課題 1 –
後に示すレコードについて、"Given: Delete the Close accounts task"を含む行からレコードの終わりまでを一字一句そのまま書き写してください。画像は答えに入れないこと。
|---|
プロアスリートを支える食事に迫る。第41回 アーティスティックスイミング・三井 梨紗子さんインタビュー
2024.04.01アスリートへのインタビューを通し、明日への一歩を応援する「Do My Best, Go!」。今回登場するのは2016年リオデジャネイロオリンピックのアーティスティックスイミングで、デュエットとチームの銅メダルに輝いた三井梨紗子さん。2012年ロンドンオリンピックにもチーム最年少の18歳で出場するなど、10代からトップで活躍してきた三井さんに、現役時代の苦労や活躍を支えてきた食事へのこだわりをお聞きしました。
はじめに、アーティスティックスイミングを始めた頃のことを教えてください。
3歳の時に水泳を始めて、小学校3年生でアーティスティックスイミングに転向しました。最初に通っていたスイミングスクールでは4泳法(自由形、背泳ぎ、平泳ぎ、バタフライ)を泳げるようになって大会にも出たのですが、母の目にはあまり競争が得意ではないと映ったようで、母がアーティスティックスイミングの体験会を見つけてくれて参加したのがきっかけです。
どんなところが楽しかったのですか?
演技を作ることや自分を表現することですね。音楽に乗りながら表現を磨いていくところも魅力でした。
小学校5年生の時に、全国から有望な選手を集めてアーティスティックスイミング選手を育成するための「エリート教育メンバー」に選出。その後はジュニアの日本代表を経て、高校2年生で日本代表に選ばれましたね。最年少での代表入りとなりましたが、その時を振り返っていかがでしょうか。
自分は泳ぐことがあまり得意ではなく、体力もなくて、ジュニアで通用していたこともシニアでは通用しないことが山のようにありました。どうやって差を埋めれば良いのだろうと悩みながらも、先輩方に引っ張ってもらい、可愛がってもらいながら、気づいたら1、2年が経っていたという感じでした。
2012年のロンドンオリンピックにはチームに最年少で出場。その後2013年から井村雅代コーチの指導を受けるようになりましたね。井村コーチと言えば指導の厳しさには定評がありますが、実際はどうでしたか?
|---|
課題 2 –
上の三井梨紗子さんへのインタビューを、最後の文の後から書き継ぐこと。

データ抜粋 –
|---|
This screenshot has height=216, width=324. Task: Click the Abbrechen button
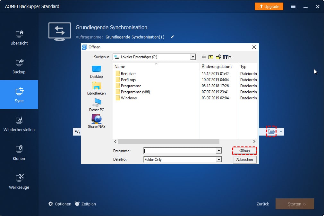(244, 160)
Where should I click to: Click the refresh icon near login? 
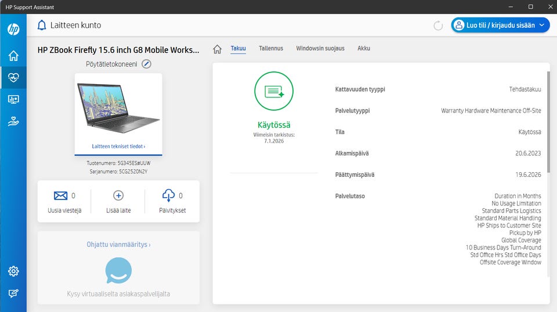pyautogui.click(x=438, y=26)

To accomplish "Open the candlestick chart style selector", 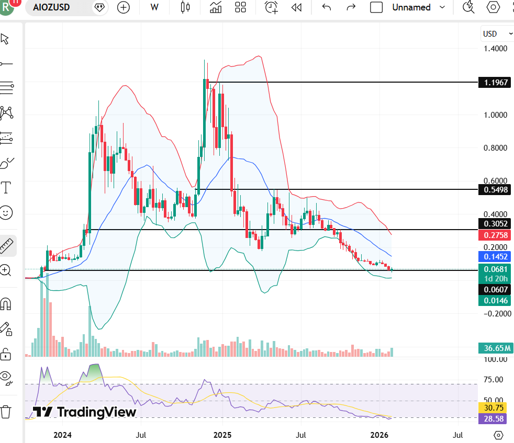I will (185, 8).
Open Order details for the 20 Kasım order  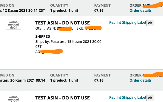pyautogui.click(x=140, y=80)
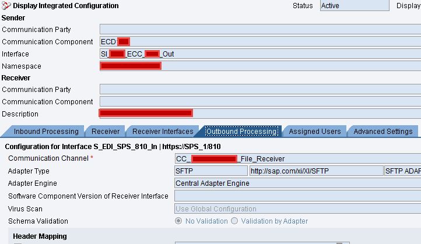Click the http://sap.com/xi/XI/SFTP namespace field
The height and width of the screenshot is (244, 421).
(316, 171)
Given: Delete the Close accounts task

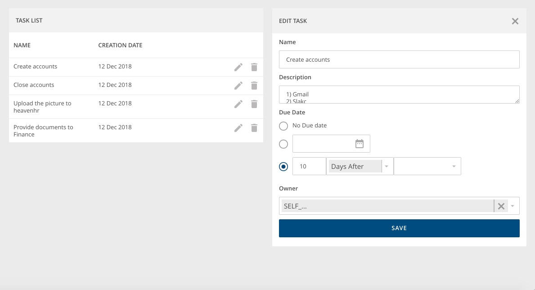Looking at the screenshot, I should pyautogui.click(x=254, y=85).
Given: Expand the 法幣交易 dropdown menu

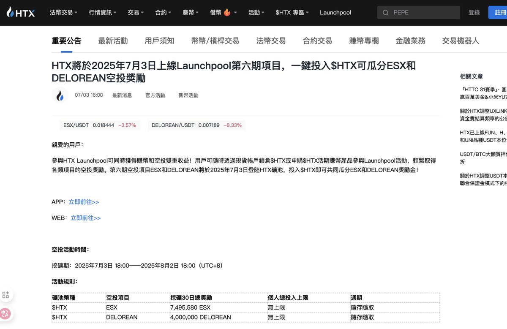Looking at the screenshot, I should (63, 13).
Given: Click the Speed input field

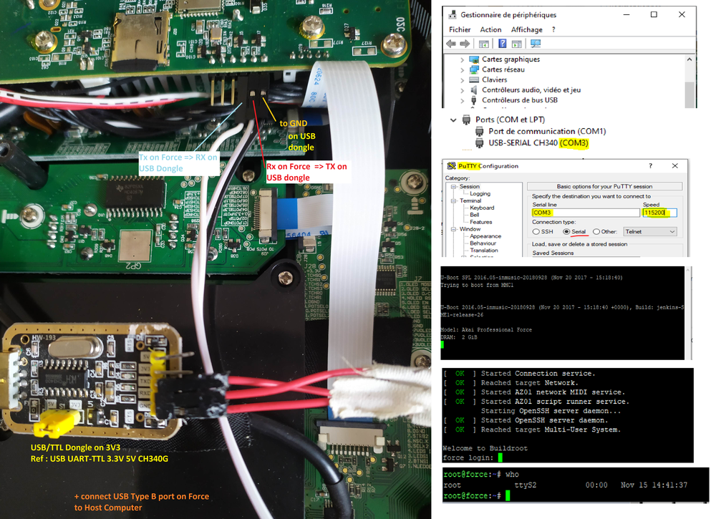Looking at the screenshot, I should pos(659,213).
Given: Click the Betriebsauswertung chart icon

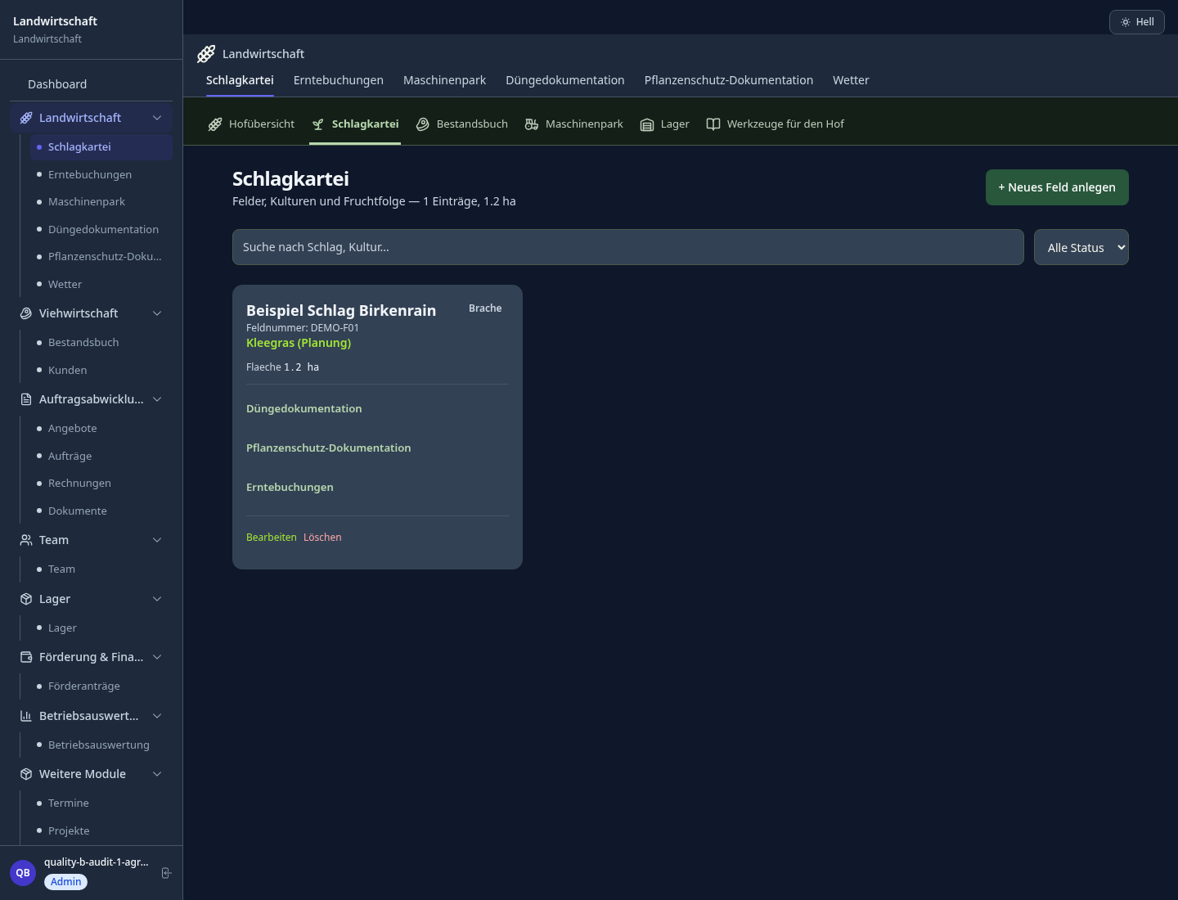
|---|
解答 1 –
Given: Delete the Close accounts task

Looking at the screenshot, I should pyautogui.click(x=254, y=85).
Given: Expand the 法幣交易 dropdown menu

Looking at the screenshot, I should (63, 13).
Given: Click the Speed input field

Looking at the screenshot, I should pos(659,213).
Given: Click the Betriebsauswertung chart icon

解答 2 –
最初は怖くて目も合わせられなかったのですが、その時からチームに加えてデュエットも泳ぐことになっていたので、そんなことは言っていられませんでした。
井村コーチのすごいところは何を聞いても答えが返ってくることです。質問をすると、「それはこういうことだから、こういうトレーニングをしてみなさい。それができなかったらまた聞きに来なさい」と明確な指示を出してくださいます。自分でも変化に気づけるようなトレーニングを指示してくれましたし、「何でも聞いて来なさい」と言ってくれたので、それにもすごく助けられました。
2016年のリオ大会、デュエットでは乾選手と組んでの出場で銅メダル。どんなコンビでしたか?
乾選手が得意なことと、自分が得意なことが全く逆だったんですよ。私と乾選手は互いにうまく補い合えるようなパートナーだったので、それで自分も上手になることができたと思います。
リオまでの日々はロンドンと違いましたか?
ロンドンの時は焦ったまま行った感じなのですが、リオまではしっかりと準備ができていました。毎日、「これがリオの決勝でもいい」と思うような練習を積み重ねていたので、むしろ早くリオに行きたかったくらいです。
今だから話せることなのですが、試合の前日、乾さんと夜寝る前に2人で「明日の結果がどうなろうと、自分たちはやり切ったからいいよね」「負けてもちゃんと相手にCongratulations(おめでとう)と言いに行こうね」と話せて、それがすごくホッとした瞬間だったんです。この時間があったことで、本番前の練習をやる時もスイッチがうまく入って自分たちの演技にすごく集中できました。
ここからは食生活についてお聞きします。子どもの頃はどのような食生活でしたか?
幼少期から食べることがすごく好きで、好きなものを好きなだけ食べていましたが、小学校5年生の時に「エリート教育メンバー」に選ばれて、その時に初めて栄養指導をしてもらったんです。そこで基本的な知識をいろいろと教わってからは栄養を理解して食べ物を選ぶようになっていきました。ちょうどオリンピックを視野に入れ始めた時期でもあって、どの食材にどういう栄養素が入っているのかとか、女の子だからこういうものを摂った方が良いよとか、色味や飲み物のチョイスなども含めていろいろなことを気にしながら食事をするようになりました。
特に意識していたことはありますか?
鉄分をしっかり摂ることですね。ほうれん草やひじき、レバーなどを意識的に摂るようにしていて、色味に関してもブロッコリーやトマトなど、赤い色や濃い緑など緑黄色野菜を意識的に摂ることでビタミンをしっかり補給するようにしました。合宿ではいつもビュッフェなので、野菜の色を見て選んでいました。飲み物はオレンジジュースが好きで牛乳をあまり飲んでいなかったのですが、朝ごはんに牛乳とオレンジジュースを両方飲むと決めて摂っていました。
大学生になってからはチームだけでなくデュエットにも出場するようになったので、食事もさらに変化したのではないでしょうか?
大学生になってからは練習の内容もハードになりましたし、高校生の頃は太りやすかったのですが、大学生になると体重が落ち着いて、むしろ痩せやすくなっていったんです。私は筋肉質な方なので食べても食べても痩せていきやすく、栄養士に相談して必要なカロリーを細かく指導してもらいました。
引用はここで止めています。